Brief 1 →
Do the following statements agree with the Egypt travel account? Answer each with yes or no, and quote the words of the account that decide it. (a) The Pyramid of Khafre was about a mile from the hotel. (b) The plane landed in Cairo around noon. (c) The group visited the Sphinx after the official closing time.
Brief 2 →
Please write out the stretch of the Egypt travel account from "Our plane landed" through "legendary traffic jams.".
Brief 3 →
Extend the Egypt travel account with a few more sentences that pick up after its final one.

Source passage →
..........

It was a bizarre juxtaposition.
Outside my hotel window was the Pyramid of Khafre. In between was the hotel swimming pool, highway, trailers and a swath of the Sahara Desert. Khafre was only a mile away, as the crow flies, yet it was obvious that you couldn’t make a beeline to get there. There would be an obstacle course to get close to what ancient Egyptians left for posterity on the Giza Plateau. In the thousands of years since, over 20 million people in metro Cairo, along with traffic gridlock, choking air pollution and urban sprawl, have encroached on the monuments.
I’ve wanted to visit Egypt for a long time. I wondered if I ever would.
Then my wife and I were here. If that sounds sudden, it was. Only in November, the chance to go on a tour came up, organized by Travel the Unknown. Having enough reward miles for airfare made the decision easier. The holidays of November, December and January kept my wife and me busy and little time to think about pyramids, temples and the Nile. We only had the rest of January to get ready, physically and mentally. In early February, we’d be off and running. Never before have we made a decision to go far away so quickly. It would be our second trip to Africa in two years.
Our plane landed in Cairo Airport at almost midnight. We were ever so grateful the local tour company (Lady Egypt) representative whisked us through the airport and got us to the Giza hotel in an hour, much faster than if we’d arrived in midday during Cairo’s legendary traffic jams.
We would have almost a full day to recover from the flight before meeting the rest of the tour group and our hosts.
On the tour’s first official day, we had two unique experiences, which I’ll never forget. They were privately allotted times at the Sphinx and the Great Pyramid. You read that right, our group was the only one at these sites. These visits had to be done ‘off hours,’ the Sphinx before dawn, Khufu’s pyramid after official closing time (5pm). But what special opportunities they were!

..........

Stored items

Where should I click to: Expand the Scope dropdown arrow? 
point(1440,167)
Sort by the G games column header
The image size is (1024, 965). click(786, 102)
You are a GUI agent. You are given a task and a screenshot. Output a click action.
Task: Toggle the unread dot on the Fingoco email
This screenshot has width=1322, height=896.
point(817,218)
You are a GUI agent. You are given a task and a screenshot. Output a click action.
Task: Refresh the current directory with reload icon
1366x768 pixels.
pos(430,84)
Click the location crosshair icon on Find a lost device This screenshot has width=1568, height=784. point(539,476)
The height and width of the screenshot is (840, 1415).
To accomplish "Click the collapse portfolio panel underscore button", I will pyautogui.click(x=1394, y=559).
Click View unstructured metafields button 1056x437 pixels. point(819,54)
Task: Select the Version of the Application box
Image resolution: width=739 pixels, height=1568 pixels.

..........

Exercise result 1 →
(a) Yes: "Khafre was only a mile away, as the crow flies"
(b) No: "Our plane landed in Cairo Airport at almost midnight."
(c) No: "the Sphinx before dawn, Khufu’s pyramid after official closing time (5pm)"

Exercise result 2 →
Our plane landed in Cairo Airport at almost midnight. We were ever so grateful the local tour company (Lady Egypt) representative whisked us through the airport and got us to the Giza hotel in an hour, much faster than if we’d arrived in midday during Cairo’s legendary traffic jams.

Exercise result 3 →
The Great Sphinx
Hopping on the tour bus at 4am, we got to the Sphinx while still dark outside. It was chilly enough that we had to don jackets. In front of the paws, we listened to commentaries by the tour’s special guest (writer and researcher Andrew Collins) and Waleed Kamouna, our tour’s incomparable guide, and to walk around the monument thanks to mobile flashlights. Not many get this close to the Sphinx.
We would wait two hours before the sun would rise to light up the Sphinx. Now presumably Khafre’s face, it might’ve been re-carved in his time from the head of a lion (as some suggest). Around 10,500 BC, it would have looked directly to the west at the constellation Leo.
Is the Sphinx that old? Archaeology dates it to the time of Khafre (c. 2575–2465 BCE) who is associated with the closest pyramid and whose statue (now in the Cairo Museum) was unearthed from the nearby Valley Temple. Could it be much older? The weathering patterns on the enclosure wall and Sphinx suggested to some researchers that heavy rainfall, which Egypt hasn’t experienced since 3000 BC before desertifying, dates the monument’s construction to well before then because of the extent of erosion. (Due to an astronomical phenomenon known as precession, the house of Leo would not be due west of the Sphinx for another 26,000 years from 10,500 BC. Many ancient societies kept track of precessional cycles.)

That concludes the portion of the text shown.